=== Begin Enclosure ===

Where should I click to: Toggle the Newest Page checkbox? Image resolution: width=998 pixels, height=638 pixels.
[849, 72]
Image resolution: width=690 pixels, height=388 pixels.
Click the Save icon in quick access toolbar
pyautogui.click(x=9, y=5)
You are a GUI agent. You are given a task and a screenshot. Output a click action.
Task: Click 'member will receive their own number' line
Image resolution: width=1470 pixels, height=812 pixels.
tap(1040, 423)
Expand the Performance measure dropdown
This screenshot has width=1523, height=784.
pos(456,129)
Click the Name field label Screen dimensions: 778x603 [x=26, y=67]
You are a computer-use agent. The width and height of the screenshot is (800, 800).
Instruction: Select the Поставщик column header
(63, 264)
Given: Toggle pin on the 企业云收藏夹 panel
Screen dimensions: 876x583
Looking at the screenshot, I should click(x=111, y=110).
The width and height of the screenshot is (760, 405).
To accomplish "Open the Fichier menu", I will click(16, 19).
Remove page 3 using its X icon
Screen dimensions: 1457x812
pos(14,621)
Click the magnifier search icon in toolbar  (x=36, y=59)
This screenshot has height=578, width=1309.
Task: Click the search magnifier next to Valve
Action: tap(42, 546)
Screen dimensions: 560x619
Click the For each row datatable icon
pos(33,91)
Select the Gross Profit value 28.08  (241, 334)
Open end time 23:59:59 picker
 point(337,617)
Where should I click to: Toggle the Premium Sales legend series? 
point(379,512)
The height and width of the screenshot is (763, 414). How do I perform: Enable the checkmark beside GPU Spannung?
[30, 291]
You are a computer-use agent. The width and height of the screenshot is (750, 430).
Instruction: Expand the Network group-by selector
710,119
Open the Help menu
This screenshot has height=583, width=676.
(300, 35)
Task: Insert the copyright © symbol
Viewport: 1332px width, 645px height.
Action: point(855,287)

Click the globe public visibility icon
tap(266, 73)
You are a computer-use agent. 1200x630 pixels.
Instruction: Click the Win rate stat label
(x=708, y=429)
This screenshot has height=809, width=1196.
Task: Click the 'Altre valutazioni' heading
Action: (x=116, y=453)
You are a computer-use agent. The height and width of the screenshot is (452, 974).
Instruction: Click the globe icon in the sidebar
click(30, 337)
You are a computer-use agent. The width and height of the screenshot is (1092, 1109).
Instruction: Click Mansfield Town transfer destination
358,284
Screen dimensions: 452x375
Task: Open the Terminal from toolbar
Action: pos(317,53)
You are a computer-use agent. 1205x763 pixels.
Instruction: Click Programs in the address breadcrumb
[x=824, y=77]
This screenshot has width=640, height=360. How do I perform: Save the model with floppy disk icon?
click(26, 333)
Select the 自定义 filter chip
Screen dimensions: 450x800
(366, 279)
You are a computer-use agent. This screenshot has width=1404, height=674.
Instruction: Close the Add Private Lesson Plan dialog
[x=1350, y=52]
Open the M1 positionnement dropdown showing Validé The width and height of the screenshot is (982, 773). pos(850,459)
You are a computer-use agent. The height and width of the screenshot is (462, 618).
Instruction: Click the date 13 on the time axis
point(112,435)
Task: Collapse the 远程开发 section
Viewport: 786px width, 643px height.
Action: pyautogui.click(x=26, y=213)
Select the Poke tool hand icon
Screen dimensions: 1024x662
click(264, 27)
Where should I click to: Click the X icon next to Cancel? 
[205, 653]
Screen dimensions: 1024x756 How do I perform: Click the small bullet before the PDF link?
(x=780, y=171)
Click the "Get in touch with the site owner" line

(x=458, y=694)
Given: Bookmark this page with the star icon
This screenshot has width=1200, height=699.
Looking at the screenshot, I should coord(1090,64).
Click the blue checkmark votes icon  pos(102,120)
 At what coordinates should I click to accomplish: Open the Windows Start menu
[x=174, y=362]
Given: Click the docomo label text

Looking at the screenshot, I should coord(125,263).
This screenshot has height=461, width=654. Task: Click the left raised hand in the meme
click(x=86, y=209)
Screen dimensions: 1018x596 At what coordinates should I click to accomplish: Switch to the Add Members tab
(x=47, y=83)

=== End Enclosure ===

Give all of the entries again, word for word.

Where should I click to: Toggle the Newest Page checkbox? Image resolution: width=998 pixels, height=638 pixels.
[849, 72]
Image resolution: width=690 pixels, height=388 pixels.
Click the Save icon in quick access toolbar
pyautogui.click(x=9, y=5)
You are a GUI agent. You are given a task and a screenshot. Output a click action.
Task: Click 'member will receive their own number' line
Image resolution: width=1470 pixels, height=812 pixels.
tap(1040, 423)
Expand the Performance measure dropdown
This screenshot has width=1523, height=784.
pos(456,129)
Click the Name field label Screen dimensions: 778x603 [x=26, y=67]
You are a computer-use agent. The width and height of the screenshot is (800, 800).
Instruction: Select the Поставщик column header
(63, 264)
Given: Toggle pin on the 企业云收藏夹 panel
Screen dimensions: 876x583
Looking at the screenshot, I should click(x=111, y=110).
The width and height of the screenshot is (760, 405).
To accomplish "Open the Fichier menu", I will click(16, 19).
Remove page 3 using its X icon
Screen dimensions: 1457x812
pos(14,621)
Click the magnifier search icon in toolbar  (x=36, y=59)
This screenshot has height=578, width=1309.
Task: Click the search magnifier next to Valve
Action: tap(42, 546)
Screen dimensions: 560x619
Click the For each row datatable icon
pos(33,91)
Select the Gross Profit value 28.08  (241, 334)
Open end time 23:59:59 picker
 point(337,617)
Where should I click to: Toggle the Premium Sales legend series? 
point(379,512)
The height and width of the screenshot is (763, 414). How do I perform: Enable the checkmark beside GPU Spannung?
[30, 291]
You are a computer-use agent. The width and height of the screenshot is (750, 430).
Instruction: Expand the Network group-by selector
710,119
Open the Help menu
This screenshot has height=583, width=676.
(300, 35)
Task: Insert the copyright © symbol
Viewport: 1332px width, 645px height.
Action: point(855,287)

Click the globe public visibility icon
tap(266, 73)
You are a computer-use agent. 1200x630 pixels.
Instruction: Click the Win rate stat label
(x=708, y=429)
This screenshot has height=809, width=1196.
Task: Click the 'Altre valutazioni' heading
Action: (x=116, y=453)
You are a computer-use agent. The height and width of the screenshot is (452, 974).
Instruction: Click the globe icon in the sidebar
click(30, 337)
You are a computer-use agent. The width and height of the screenshot is (1092, 1109).
Instruction: Click Mansfield Town transfer destination
358,284
Screen dimensions: 452x375
Task: Open the Terminal from toolbar
Action: pos(317,53)
You are a computer-use agent. 1205x763 pixels.
Instruction: Click Programs in the address breadcrumb
[x=824, y=77]
This screenshot has width=640, height=360. How do I perform: Save the model with floppy disk icon?
click(26, 333)
Select the 自定义 filter chip
Screen dimensions: 450x800
(366, 279)
You are a computer-use agent. This screenshot has width=1404, height=674.
Instruction: Close the Add Private Lesson Plan dialog
[x=1350, y=52]
Open the M1 positionnement dropdown showing Validé The width and height of the screenshot is (982, 773). pos(850,459)
You are a computer-use agent. The height and width of the screenshot is (462, 618).
Instruction: Click the date 13 on the time axis
point(112,435)
Task: Collapse the 远程开发 section
Viewport: 786px width, 643px height.
Action: pyautogui.click(x=26, y=213)
Select the Poke tool hand icon
Screen dimensions: 1024x662
click(264, 27)
Where should I click to: Click the X icon next to Cancel? 
[205, 653]
Screen dimensions: 1024x756 How do I perform: Click the small bullet before the PDF link?
(x=780, y=171)
Click the "Get in touch with the site owner" line

(x=458, y=694)
Given: Bookmark this page with the star icon
This screenshot has width=1200, height=699.
Looking at the screenshot, I should coord(1090,64).
Click the blue checkmark votes icon  pos(102,120)
 At what coordinates should I click to accomplish: Open the Windows Start menu
[x=174, y=362]
Given: Click the docomo label text

Looking at the screenshot, I should coord(125,263).
This screenshot has height=461, width=654. Task: Click the left raised hand in the meme
click(x=86, y=209)
Screen dimensions: 1018x596 At what coordinates should I click to accomplish: Switch to the Add Members tab
(x=47, y=83)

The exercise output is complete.